— ESTRATTO —
▼

29.11.2024
Un professore al dipartimento di macchine adattive dell’Università di Osaka realizza una replica robotica esatta di sé stesso. Quella della macchina dalle fattezze umane è una realtà con la quale appacificarsi. L’impiego di robot collaborativi registrerebbe una crescita della produttività del 60%, a fronte di una riduzione dei costi del 40%.
«L’uomo bicentenario» è un film del 1999 diretto da Chris Columbus, basato sul romanzo di Isaac Asimov “Robot NDR-113”, con Robin Williams come protagonista. La storia è quella di Andrew Martin, uno dei primi prototipi di robot dalle sembianze umanoidi, acquistato dalla famiglia Martin per essere impiegato come maggiordomo. Quella della macchina dalle fattezze umane capace di svolgere compiti complessi è una fantasia che per lungo tempo ha popolato racconti di fantascienza, con esiti più o meno distopici, utile a porre quesiti etici sull’impiego delle tecnologie e la disumanizzazione. Una fantasia, dicevamo, ma che diventerà presto realtà visto che i robot umanoidi stanno per fare il loro ingresso nelle nostre case: tra 5 o 10 anni al massimo, secondo le stime.
Nel breve periodo gli automi intelligenti saranno in grado di comprendere e agire, svolgendo non solo le mansioni domestiche come il maggiordomo interpretato da Robin Williams, ma anche di lavorare in fabbrica o in attività commerciali. Tutto ciò sarà reso possibile dalla combinazione di movenze umane e dall’interazione verbale basata sui large language model che stanno alla base delle IA generative già di uso quotidiano. Sono tecnologie sempre più raffinate, in grado di imitare via via con maggior precisione le movenze e l’interazione umana. Secondo Arash Ajoudani, direttore del Laboratorio HRII-Human Robot Interaction and Interfaces, l’impiego di robot collaborativi farebbe registrare una crescita della produttività del 60%, a fronte di una riduzione di costi del 40%.
Insomma, pensare a una macchina dalle sembianze umane capace di svolgere piccoli lavori non deve farci più paura, anche perché è già una realtà. Hiroshi Ishiguro, professore al dipartimento di macchine adattive dell’Università di Osaka, ha realizzato una replica robotica esatta di sé stesso, teorizzando così l’avvento di una “Human robot symbiotic society”, una simbiosi tra persone, robot e avatar. Nei magazzini di Amazon viene da tempo impiegato Digit, un robot bipede in grado di svolgere compiti logistici. Inoltre grazie alla partnership con il produttore di microchip Nvidia, che si occupa di potenziare le capacità di apprendimento dei robot umanoidi, le sue abilità potrebbero presto accrescersi. Il robot Figure 01 è già in grado di svolgere una vasta gamma di compiti gravosi in vari settori industriali e presto potrà iniziare a sviluppare un linguaggio grazie ai modelli di linguaggio GPT elaborati da OpenAI.

▲

— ESTRATTI DEL MATERIALE —
▼

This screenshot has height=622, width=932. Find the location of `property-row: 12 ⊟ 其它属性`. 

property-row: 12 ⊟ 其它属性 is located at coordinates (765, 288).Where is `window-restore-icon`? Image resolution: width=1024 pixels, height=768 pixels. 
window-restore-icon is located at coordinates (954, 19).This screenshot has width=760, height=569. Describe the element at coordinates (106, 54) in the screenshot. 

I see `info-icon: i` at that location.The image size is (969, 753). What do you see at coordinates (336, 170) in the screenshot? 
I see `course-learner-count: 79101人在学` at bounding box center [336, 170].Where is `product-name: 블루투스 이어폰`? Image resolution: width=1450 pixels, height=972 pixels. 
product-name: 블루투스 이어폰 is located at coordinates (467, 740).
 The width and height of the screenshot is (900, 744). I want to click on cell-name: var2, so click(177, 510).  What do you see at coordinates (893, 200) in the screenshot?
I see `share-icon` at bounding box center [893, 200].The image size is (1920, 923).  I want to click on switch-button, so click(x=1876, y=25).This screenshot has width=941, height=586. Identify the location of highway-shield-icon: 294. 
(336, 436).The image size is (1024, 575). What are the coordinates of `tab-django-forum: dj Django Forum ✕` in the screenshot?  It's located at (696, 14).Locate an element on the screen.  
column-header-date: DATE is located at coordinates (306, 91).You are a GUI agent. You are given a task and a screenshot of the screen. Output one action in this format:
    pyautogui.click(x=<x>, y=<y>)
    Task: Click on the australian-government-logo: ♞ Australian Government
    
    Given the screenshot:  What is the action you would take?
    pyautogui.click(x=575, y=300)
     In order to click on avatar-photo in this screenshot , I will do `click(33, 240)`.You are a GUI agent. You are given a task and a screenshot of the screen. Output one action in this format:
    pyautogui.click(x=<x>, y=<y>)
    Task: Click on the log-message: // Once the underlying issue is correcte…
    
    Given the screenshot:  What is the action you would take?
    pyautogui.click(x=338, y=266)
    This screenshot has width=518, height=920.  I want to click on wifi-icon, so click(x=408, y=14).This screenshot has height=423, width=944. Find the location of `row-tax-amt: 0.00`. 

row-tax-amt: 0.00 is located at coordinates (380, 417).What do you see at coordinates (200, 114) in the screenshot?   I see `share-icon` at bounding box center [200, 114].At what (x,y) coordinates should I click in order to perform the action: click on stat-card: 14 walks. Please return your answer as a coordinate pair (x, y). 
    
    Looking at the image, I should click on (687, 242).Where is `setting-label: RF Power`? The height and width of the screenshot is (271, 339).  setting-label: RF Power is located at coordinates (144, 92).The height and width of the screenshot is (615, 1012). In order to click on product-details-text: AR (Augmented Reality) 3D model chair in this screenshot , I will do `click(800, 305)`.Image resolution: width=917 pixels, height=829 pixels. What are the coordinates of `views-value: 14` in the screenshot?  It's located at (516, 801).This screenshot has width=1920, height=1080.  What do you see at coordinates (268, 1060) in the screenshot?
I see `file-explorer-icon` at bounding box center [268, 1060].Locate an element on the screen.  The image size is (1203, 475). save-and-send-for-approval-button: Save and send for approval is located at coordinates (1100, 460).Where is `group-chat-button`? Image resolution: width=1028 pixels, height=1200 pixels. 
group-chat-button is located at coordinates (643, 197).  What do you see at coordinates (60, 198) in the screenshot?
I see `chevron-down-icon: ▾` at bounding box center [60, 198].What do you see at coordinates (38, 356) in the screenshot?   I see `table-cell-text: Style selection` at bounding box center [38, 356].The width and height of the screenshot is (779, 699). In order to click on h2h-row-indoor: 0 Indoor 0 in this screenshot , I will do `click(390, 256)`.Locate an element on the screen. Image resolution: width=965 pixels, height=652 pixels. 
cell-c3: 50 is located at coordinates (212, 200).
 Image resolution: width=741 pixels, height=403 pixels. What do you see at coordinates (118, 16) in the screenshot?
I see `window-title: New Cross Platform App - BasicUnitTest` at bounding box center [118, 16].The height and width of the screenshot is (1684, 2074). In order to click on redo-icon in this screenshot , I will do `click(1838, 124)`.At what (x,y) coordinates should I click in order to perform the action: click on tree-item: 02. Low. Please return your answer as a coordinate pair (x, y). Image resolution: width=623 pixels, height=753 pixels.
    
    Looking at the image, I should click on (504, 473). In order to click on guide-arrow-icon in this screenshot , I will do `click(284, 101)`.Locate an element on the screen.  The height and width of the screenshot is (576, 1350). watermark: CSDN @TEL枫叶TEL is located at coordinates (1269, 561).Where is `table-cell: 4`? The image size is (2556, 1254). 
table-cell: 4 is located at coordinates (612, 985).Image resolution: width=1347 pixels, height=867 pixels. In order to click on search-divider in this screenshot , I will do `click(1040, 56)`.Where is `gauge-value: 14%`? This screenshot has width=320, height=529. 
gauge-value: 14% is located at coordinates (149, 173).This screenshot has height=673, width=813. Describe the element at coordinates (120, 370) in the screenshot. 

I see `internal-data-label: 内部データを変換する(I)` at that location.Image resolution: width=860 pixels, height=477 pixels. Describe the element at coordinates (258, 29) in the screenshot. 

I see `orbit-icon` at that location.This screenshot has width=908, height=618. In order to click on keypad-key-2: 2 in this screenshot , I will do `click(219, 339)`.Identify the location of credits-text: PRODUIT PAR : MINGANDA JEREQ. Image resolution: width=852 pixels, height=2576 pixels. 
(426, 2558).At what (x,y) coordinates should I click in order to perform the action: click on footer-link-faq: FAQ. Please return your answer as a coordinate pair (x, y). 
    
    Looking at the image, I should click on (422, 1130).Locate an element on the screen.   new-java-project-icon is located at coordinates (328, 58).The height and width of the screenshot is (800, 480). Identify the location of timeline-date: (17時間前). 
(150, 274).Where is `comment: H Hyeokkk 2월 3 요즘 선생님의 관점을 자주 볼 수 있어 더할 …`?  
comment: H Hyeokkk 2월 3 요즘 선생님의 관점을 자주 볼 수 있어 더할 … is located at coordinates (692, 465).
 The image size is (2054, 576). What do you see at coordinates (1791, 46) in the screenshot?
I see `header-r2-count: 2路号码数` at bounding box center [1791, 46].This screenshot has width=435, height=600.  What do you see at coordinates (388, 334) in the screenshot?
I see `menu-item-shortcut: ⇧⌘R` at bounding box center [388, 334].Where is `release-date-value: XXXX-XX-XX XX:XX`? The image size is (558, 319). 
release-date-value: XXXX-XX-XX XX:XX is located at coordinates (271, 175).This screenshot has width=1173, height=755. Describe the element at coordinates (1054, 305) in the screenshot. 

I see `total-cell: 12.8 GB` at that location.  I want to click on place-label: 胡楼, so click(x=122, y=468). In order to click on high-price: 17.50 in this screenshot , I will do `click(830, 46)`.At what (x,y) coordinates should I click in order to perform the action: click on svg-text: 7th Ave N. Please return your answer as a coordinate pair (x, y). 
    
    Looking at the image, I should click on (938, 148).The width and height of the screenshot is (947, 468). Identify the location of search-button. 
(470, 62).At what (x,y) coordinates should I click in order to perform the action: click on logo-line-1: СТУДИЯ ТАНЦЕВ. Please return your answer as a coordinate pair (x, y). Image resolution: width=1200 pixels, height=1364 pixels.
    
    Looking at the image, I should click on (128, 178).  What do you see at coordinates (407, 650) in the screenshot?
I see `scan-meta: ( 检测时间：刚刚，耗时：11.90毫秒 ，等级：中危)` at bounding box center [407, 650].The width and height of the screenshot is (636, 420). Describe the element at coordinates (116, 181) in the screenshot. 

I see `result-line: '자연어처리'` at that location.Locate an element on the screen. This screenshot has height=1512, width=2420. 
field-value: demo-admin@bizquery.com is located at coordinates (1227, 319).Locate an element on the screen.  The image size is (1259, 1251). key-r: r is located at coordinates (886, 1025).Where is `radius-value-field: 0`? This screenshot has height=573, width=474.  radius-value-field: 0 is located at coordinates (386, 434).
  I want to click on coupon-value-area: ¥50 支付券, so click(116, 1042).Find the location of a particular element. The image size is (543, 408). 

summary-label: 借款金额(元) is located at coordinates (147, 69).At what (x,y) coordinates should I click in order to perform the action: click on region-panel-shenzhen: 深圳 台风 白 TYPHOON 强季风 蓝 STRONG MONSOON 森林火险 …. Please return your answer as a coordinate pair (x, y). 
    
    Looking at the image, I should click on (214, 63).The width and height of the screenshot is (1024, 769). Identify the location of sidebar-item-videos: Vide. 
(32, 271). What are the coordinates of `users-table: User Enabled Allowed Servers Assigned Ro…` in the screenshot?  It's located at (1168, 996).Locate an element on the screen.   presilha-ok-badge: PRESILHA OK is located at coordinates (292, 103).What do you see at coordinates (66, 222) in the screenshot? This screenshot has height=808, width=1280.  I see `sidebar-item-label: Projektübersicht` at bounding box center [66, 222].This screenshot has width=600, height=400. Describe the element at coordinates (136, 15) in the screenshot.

▲

— ISTRUZIONI DEL COMPITO —
Puoi trascrivere parola per parola il passo dell'articolo sui robot umanoidi che comincia con "Nel breve periodo" e termina con "di costi del 40%."? Il materiale è separato dall'articolo sui robot umanoidi.

— RISULTATO —
Nel breve periodo gli automi intelligenti saranno in grado di comprendere e agire, svolgendo non solo le mansioni domestiche come il maggiordomo interpretato da Robin Williams, ma anche di lavorare in fabbrica o in attività commerciali. Tutto ciò sarà reso possibile dalla combinazione di movenze umane e dall’interazione verbale basata sui large language model che stanno alla base delle IA generative già di uso quotidiano. Sono tecnologie sempre più raffinate, in grado di imitare via via con maggior precisione le movenze e l’interazione umana. Secondo Arash Ajoudani, direttore del Laboratorio HRII-Human Robot Interaction and Interfaces, l’impiego di robot collaborativi farebbe registrare una crescita della produttività del 60%, a fronte di una riduzione di costi del 40%.